┌─ Task inputs

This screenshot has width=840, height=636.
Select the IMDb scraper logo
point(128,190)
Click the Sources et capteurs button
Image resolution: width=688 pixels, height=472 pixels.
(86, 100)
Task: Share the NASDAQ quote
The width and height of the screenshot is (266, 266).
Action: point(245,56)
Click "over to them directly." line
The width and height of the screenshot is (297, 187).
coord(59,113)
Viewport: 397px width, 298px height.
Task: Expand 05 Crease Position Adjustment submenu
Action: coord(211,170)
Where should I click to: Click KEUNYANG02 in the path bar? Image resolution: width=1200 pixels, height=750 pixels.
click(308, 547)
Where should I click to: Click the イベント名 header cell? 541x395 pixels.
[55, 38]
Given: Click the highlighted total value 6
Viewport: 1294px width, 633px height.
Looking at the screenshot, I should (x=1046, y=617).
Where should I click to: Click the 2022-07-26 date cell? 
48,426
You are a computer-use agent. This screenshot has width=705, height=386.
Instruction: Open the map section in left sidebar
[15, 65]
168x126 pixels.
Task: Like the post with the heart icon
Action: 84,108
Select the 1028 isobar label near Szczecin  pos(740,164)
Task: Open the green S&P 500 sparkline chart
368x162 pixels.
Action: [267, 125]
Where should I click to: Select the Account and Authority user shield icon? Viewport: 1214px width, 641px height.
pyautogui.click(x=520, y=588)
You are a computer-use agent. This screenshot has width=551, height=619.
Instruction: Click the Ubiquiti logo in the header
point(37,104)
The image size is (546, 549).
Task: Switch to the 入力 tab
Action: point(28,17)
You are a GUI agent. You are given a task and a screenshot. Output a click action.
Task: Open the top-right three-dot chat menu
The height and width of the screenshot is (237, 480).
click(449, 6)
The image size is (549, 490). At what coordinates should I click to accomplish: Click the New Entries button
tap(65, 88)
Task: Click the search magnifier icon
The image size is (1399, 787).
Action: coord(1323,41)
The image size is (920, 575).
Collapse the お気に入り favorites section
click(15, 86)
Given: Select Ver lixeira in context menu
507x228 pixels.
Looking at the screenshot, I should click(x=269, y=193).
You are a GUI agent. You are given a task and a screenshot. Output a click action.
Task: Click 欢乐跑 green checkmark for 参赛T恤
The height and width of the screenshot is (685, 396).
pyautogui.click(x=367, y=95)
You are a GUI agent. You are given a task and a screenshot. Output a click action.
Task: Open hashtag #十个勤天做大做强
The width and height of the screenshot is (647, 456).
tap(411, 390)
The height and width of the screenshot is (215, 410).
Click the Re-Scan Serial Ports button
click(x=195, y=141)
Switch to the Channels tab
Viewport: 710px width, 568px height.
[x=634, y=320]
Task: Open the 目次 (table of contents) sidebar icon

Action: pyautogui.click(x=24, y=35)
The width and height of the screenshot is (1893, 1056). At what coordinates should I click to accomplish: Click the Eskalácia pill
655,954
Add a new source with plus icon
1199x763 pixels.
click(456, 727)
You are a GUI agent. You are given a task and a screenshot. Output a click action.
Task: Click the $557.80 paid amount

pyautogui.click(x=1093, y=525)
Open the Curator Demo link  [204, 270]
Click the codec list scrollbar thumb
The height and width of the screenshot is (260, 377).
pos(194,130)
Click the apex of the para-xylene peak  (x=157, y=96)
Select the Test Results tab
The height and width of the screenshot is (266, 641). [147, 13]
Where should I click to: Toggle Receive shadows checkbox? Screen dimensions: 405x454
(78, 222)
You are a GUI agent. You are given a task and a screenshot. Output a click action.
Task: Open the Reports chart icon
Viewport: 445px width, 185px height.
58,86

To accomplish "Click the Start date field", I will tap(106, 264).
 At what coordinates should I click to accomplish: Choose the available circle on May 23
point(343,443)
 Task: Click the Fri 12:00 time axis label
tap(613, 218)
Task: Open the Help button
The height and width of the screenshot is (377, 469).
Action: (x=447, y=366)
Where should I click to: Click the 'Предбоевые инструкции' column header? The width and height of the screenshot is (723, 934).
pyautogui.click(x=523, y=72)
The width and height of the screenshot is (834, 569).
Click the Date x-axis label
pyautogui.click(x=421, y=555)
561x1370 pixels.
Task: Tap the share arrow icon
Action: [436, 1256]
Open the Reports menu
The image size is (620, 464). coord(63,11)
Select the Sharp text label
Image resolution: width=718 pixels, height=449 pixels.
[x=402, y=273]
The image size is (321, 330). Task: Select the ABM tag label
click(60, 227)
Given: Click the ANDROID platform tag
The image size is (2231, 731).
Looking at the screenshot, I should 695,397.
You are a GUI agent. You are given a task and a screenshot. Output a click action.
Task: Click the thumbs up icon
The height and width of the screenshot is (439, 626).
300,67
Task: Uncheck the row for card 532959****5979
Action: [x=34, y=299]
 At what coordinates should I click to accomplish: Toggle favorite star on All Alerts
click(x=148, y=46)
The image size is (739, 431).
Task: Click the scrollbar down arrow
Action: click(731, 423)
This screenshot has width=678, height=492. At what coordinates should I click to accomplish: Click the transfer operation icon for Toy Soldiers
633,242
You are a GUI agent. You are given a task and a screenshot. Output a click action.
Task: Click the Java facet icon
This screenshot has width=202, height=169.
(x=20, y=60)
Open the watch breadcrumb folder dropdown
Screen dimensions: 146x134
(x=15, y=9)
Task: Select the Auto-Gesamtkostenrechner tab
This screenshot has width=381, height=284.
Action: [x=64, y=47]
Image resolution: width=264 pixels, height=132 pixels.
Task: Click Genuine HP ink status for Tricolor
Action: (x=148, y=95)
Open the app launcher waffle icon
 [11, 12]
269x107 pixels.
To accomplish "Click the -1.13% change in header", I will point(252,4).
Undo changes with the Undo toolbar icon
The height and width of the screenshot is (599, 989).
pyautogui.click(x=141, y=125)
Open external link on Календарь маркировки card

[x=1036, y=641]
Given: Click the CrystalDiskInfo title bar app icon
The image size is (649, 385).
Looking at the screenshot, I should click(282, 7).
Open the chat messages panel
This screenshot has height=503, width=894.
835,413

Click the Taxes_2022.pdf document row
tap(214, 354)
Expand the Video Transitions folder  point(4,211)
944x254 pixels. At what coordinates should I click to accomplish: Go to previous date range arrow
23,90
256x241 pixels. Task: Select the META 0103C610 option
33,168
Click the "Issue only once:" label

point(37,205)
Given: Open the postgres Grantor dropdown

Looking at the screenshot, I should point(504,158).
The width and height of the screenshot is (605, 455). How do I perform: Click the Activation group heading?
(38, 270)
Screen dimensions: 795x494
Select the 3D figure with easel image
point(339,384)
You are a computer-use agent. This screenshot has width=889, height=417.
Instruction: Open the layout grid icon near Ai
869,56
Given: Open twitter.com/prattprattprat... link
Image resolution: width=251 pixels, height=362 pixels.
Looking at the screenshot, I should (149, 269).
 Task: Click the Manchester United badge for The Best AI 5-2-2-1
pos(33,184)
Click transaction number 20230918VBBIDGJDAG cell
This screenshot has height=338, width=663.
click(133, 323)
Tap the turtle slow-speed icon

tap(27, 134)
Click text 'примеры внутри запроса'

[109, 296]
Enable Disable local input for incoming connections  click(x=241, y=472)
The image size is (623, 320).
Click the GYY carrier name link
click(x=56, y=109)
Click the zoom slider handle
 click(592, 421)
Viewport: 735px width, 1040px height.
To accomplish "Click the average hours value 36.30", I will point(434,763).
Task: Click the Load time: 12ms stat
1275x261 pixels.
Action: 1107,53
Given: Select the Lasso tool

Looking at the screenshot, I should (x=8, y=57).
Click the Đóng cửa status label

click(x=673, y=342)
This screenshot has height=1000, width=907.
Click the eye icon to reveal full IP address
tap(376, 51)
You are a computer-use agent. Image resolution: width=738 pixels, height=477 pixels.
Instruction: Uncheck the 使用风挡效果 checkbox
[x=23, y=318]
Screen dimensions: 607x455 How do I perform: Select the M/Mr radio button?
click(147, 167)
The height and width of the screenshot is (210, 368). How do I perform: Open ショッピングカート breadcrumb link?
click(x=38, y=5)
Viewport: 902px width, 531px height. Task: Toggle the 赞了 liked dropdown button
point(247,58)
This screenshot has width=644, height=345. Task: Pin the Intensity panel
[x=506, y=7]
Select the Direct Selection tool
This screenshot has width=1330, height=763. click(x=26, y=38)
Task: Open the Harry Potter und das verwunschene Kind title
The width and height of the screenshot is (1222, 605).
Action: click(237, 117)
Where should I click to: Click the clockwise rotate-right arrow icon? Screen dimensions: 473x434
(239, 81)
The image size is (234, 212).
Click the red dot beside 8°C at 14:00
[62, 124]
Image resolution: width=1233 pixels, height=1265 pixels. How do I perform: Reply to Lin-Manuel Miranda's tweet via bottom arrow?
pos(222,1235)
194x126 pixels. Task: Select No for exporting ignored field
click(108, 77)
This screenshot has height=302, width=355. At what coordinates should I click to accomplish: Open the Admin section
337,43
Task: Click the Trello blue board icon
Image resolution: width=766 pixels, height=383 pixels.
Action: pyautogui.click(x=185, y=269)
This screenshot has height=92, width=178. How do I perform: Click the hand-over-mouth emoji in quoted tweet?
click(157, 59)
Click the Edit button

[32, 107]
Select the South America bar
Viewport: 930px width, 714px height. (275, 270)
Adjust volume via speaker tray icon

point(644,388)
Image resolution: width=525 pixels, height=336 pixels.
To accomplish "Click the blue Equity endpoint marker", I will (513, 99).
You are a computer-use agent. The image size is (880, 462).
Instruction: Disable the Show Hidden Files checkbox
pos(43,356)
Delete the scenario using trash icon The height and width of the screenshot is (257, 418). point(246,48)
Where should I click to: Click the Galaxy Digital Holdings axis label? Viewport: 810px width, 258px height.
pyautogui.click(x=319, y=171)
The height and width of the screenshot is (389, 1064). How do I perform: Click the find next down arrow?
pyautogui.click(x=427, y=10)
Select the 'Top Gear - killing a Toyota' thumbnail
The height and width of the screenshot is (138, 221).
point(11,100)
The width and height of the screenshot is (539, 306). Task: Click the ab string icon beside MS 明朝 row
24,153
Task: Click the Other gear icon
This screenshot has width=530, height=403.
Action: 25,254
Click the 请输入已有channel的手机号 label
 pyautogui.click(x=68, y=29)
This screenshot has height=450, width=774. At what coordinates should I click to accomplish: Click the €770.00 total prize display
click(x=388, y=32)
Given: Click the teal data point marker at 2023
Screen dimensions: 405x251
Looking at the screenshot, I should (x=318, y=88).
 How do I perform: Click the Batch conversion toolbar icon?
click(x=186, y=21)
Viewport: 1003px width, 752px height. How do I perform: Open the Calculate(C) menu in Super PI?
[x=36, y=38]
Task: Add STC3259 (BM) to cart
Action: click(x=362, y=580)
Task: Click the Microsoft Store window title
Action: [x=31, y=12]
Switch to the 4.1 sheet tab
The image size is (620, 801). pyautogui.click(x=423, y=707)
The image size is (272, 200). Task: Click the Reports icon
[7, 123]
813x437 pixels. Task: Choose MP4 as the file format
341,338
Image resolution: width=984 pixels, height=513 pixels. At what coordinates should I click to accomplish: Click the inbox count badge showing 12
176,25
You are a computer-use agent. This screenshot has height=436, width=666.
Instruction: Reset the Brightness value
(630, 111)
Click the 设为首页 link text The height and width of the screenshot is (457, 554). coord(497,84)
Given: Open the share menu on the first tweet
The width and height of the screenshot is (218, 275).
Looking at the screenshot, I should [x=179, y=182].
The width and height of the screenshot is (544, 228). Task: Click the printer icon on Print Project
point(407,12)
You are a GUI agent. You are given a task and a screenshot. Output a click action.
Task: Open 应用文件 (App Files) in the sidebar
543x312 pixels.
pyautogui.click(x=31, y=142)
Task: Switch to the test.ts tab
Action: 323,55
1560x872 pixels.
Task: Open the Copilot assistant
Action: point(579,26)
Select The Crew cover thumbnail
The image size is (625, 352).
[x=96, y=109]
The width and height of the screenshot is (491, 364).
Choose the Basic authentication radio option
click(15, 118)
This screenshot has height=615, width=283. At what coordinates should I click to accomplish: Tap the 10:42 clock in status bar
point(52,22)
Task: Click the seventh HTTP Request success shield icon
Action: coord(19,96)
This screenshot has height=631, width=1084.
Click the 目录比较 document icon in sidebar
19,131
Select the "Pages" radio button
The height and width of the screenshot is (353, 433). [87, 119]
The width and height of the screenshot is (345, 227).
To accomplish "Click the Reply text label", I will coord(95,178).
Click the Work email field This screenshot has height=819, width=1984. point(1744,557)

└─

Assigned task ->
Filter the records above and copy every line that contains the word "marker".

Result of this exercise ->
To accomplish "Click the blue Equity endpoint marker", I will (513, 99).
Given: Click the teal data point marker at 2023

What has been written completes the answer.